Edited by Chris Dumas and Jonathan Everett Haynes



With the calamitous box-office failure of *The Bonfire of the Vanities* in
1990, the career of Brian De Palma arguably entered a new stage.  During
the 1980s, De Palma had been at the peak of his public notoriety, which
coincided with his ability to command a standard Hollywood budget; with
*Bonfire*, he left behind his stature as Hollywood’s “bad boy” and began an
era of uncertainty and experimentation.  This period, which includes such
disparate milestones as De Palma’s biggest box-office success (
*Mission:Impossible* in 1995) and his final rejection of Hollywood
(beginning with 2002’s *Femme Fatale*, financed and shot in France), has
not yet been theorized in the way that the late careers of (for example)
Orson Welles and Fritz Lang have been theorized.
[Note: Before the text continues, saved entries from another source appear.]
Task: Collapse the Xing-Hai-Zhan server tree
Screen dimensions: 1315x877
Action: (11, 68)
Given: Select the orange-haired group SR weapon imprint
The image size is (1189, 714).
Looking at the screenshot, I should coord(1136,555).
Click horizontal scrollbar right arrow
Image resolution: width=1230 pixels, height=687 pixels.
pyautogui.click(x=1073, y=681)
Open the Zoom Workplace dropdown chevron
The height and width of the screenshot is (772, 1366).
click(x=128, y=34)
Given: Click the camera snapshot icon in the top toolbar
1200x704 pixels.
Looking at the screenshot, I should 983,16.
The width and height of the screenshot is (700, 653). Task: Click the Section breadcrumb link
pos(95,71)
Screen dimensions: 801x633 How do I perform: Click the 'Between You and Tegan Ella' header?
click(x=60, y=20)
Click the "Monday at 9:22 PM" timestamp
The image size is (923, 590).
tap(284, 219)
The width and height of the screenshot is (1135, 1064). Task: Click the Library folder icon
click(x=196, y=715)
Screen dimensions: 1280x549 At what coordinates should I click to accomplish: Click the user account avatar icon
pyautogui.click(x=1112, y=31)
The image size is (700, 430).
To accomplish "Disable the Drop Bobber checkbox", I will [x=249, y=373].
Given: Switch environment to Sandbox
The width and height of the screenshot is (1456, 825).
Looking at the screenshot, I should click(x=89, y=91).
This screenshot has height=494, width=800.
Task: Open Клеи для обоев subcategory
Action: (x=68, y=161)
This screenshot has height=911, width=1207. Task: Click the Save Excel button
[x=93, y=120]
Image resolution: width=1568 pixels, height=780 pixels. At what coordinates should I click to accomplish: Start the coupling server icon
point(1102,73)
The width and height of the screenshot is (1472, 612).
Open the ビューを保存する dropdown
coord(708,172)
This volume will address De Palma’s late work, starting with *Raising
Cain* (1992)
and including *Domino* (2019), and can include topics such as 21st-century
auteurism, the American wars in Iraq and on terrorism, cinephilia in
relation to new technologies, voyeurism and social media, misogyny and
narrative, race and “the gaze,” film studies and its objects (good and
bad), Hitchcockso-Godardianism, the afterlives of *Scarface*, and the
meaning of political commitment in the era of iPhones and YouTube.  We also
invite essays on the Baumbach-Paltrow documentary (*De Palma*, 2015) and De
Palma’s recent novel, *Are Snakes Necessary?*, co-written with Susan Lehman
(and not yet published in English); other topics might include De Palma as
an influence (Tarantino, for example), actors and styles of performance
(Pacino, Cruise, Cage, the entire ensemble in *Redacted*), and/or specific
techniques in De Palma’s work (split screens/diopters, traveling master
shots, sound design, music, etc.).

We particularly invite submissions from scholars who can demonstrate more
than a passing familiarity with De Palma’s career *in toto* and with the
extant scholarship that concerns it; we hope that all submissions, no
matter their specific topic, will address De Palma’s trajectory and his
relation to American filmmaking practice.  For reference, the ten De Palma
films of this period are *Raising Cain, Carlito’s Way, Mission:Impossible,
Snake Eyes, Mission to Mars, Femme Fatale, The Black Dahlia, Redacted,
Passion, *and* Domino*.

In the study of “late De Palma,” we hope not only to elucidate this
particular director’s professional trajectory, but also to use these films
and their curious cultural lives (and deaths) as a productive site for the
examination of contemporary anxieties about political protest, gender,
race, surveillance, authorship, and—most crucially—the status of the
humanities.

Please send CV and brief (two- or three-sentence) proposal—*not* a formal
abstract—to *both* editors (*[log in to unmask] <[log in to unmask]>*
 and j*[log in to unmask]* <[log in to unmask]>)
by July 15, 2019.  Note that, if we secure publication, we will begin to
collect first drafts in early 2020.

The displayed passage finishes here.